Nachdem bereits vor einigen Monaten das zusammenfassende (und äußerst lesenswerte – dazu später mehr) Buch des Journalisten Christoph Schlegel zum Zukunftsdialog erschienen ist, wurde letzte Woche nun auch die Langfassung (579 Seiten) der letztendlich ausgewählten Vorschläge aus Experten- und Bürgerdialog ins Netz gestellt. Zu meiner großen Freunde hat es das Thema Open Access nicht nur in diesen Bericht geschafft, vielmehr entwarf die Expertengruppe “Lernende Gesellschaft” unter der Leitung von Prof. Dr. Stephan Breidenbach ein überaus deutliches Statement pro Open Access unter dem Vorschlagstitel “Freier Zugang zu öffentlich finanzierten Studien und Gutachten” (Seite 518/519):
Im Rahmen der Öffnung von Verwaltungsdaten wird eine Verpflichtung eingeführt, sämtliche aus Bundesmitteln finanzierte Studien und Gutachten im Interesse der Allgemeinheit zur freien Nutzung, zur Weiterverbreitung und zur Weiterverwendung über das Internet zugänglich zu machen. Diese Veröffentlichungspflicht gilt auch rückwirkend, soweit rechtlich möglich, für bisher erstellte Studien. Ausnahmen von dieser Regel in schutzbedürftigen und sicherheitsrelevanten Bereichen müssen künftig explizit bei der Beauftragung bzw. Beantragung von Fördermitteln begründet werden. Dies wird ein wesentlicher Beitrag des Bundes für eine nationale Datenallmende.

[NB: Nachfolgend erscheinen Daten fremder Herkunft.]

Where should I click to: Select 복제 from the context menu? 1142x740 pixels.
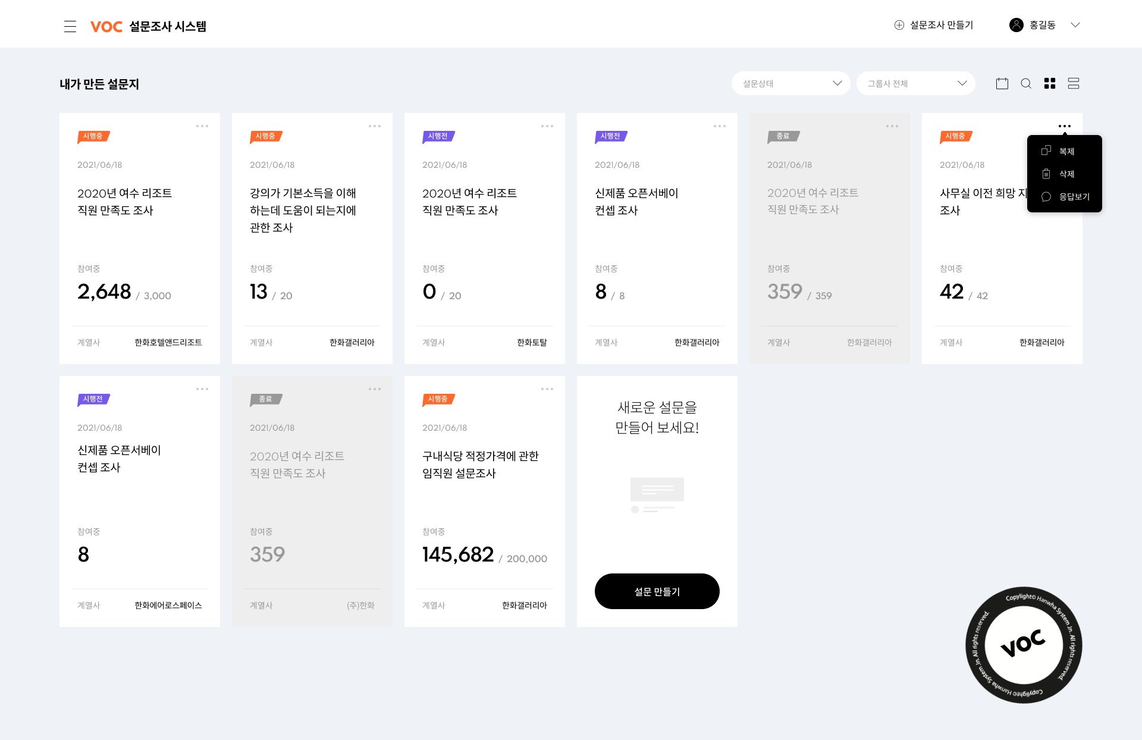pyautogui.click(x=1066, y=151)
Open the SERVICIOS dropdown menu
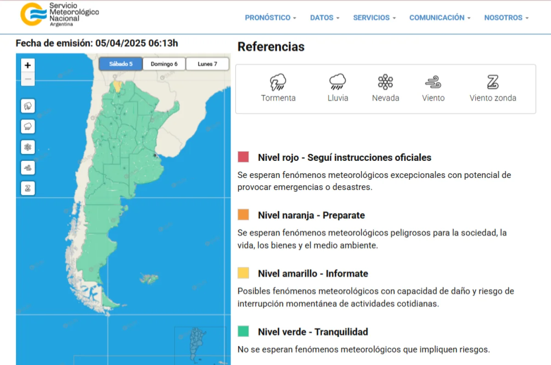 pyautogui.click(x=374, y=17)

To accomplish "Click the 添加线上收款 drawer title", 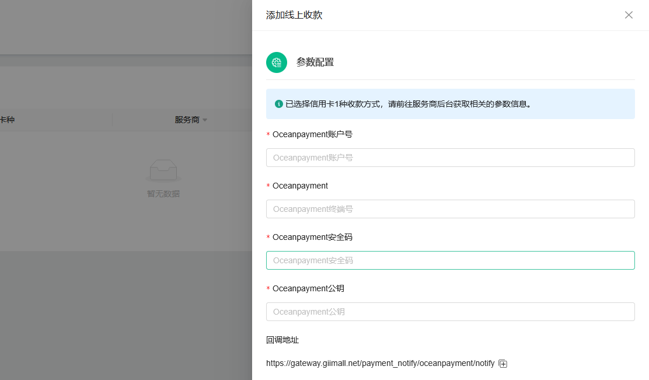I will (294, 15).

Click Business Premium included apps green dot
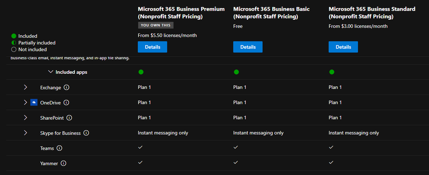(x=141, y=72)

Auch die zugehörige Vorschlagsbegründung kann ich nur Wort für Wort unterstreichen:
Die mit öffentlichen Mitteln finanzierten Studien und Gutachten liefern vielfältige Expertise und Impulse, die auch über die ursprüngliche Aufgabe und Zielstellung hinausgehend genutzt werden können. Werden Studienergebnisse transparent gemacht, können Leser, Interessierte und Wissenschaftler auf sie zugreifen und sie für weitere Verwertungen nutzen. Eine Veröffentlichung fördert Rückkopplungseffekte, die Umlaufgeschwindigkeit gesellschaftlichen Wissens und auch die Transparenz von darauf beruhenden Entscheidungsprozessen. Im Sinne von Open Knowledge und Open Access ist es für die Bundesverwaltung konsequent, sämtliche in Auftrag gegebene Studien frei, unbeschränkt und kostenlos im Internet zugänglich zu machen, solange diese keine schutzbedürftigen Inhalte umfassen.

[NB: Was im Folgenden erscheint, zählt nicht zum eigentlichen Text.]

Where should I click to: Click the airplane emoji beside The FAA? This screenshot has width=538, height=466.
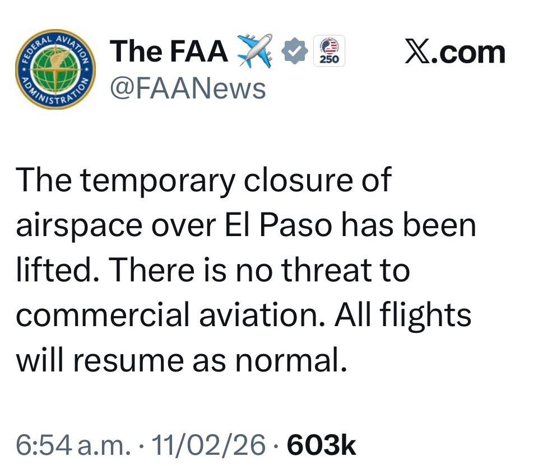click(254, 51)
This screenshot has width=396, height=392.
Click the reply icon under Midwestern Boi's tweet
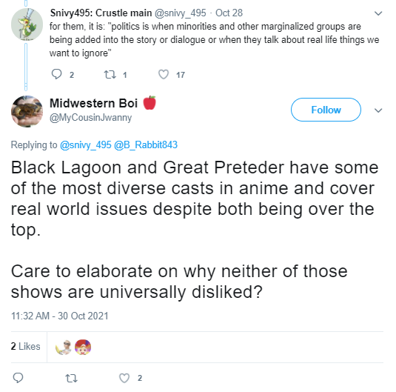point(18,378)

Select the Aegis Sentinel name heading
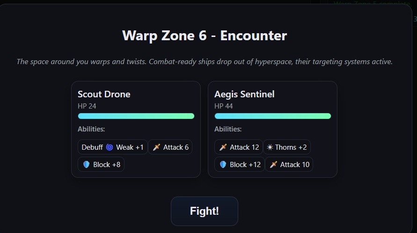click(x=244, y=94)
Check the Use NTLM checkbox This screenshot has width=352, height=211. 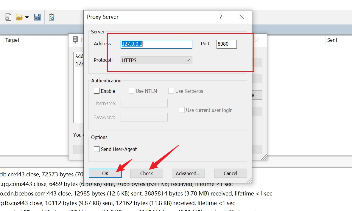[x=131, y=91]
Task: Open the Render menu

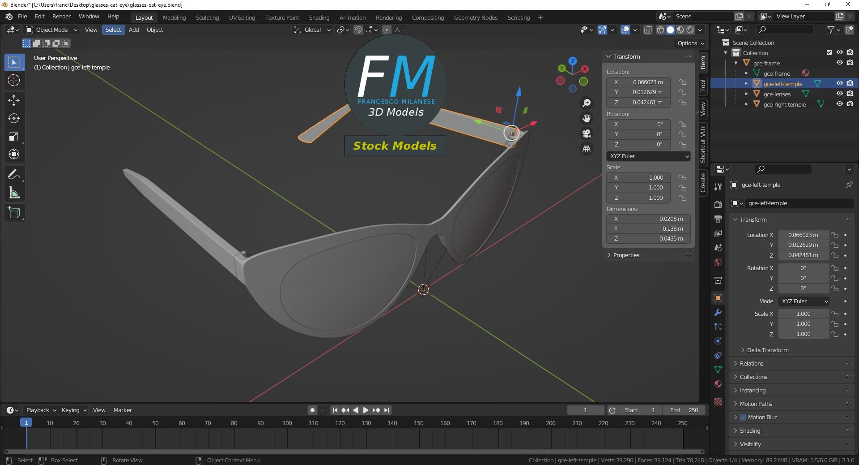Action: point(61,17)
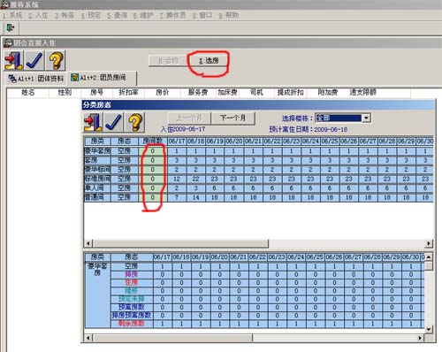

Auch wenn die Ergebnisse des Zukunftsdialoges nicht bindend sind, ist eine so eindeutig positive Beurteilung des Open Access-Konzepts für die Zukunft der Wissensgesellschaft in Deutschland in meinen Augen als wichtiger Schritt in die richtige Richtung zu werten. Ein wirklich schöner Achtungserfolg auch für all diejenigen Wissenschaftlerinnen und Wissenschaftler, die sich – wie etwa Scilogs-Blogger Lars Fischer dies mit seiner Bundestags-Petition getan hat – bereits seit Jahren für die stärkere Verankerung des Open Access-Grundgedankens in der deutschen Wissenschaftslandschaft einsetzen. Ich bin positiv optimistisch, dass auf dieser Grundlage nun endlich in absehbarer Zeit auch erste legislative Initiativen zu erwarten sind.
Das oben erwähnte Buch zum Zukunftsdialog von Christoph Schlegel habe ich übrigens schon vor einigen Wochen gelesen und war – bis auf ein paar hanebüchene Aussagen zum Thema “Kriminalität im Internet” – von der Fülle an guten inhaltlichen Impulsen äußerst angetan. Sobald ich die Zeit dazu finde, werde ich auf jeden Fall noch eine Doppelrezension dieses Werkes – und zwar der Ideen zum Themenbereich Wissenschaft hier im “Frischen Wind” sowie der Anregungen zum Thema demografischer Wandel in unserem Instituts-Blog – in Angriff nehmen.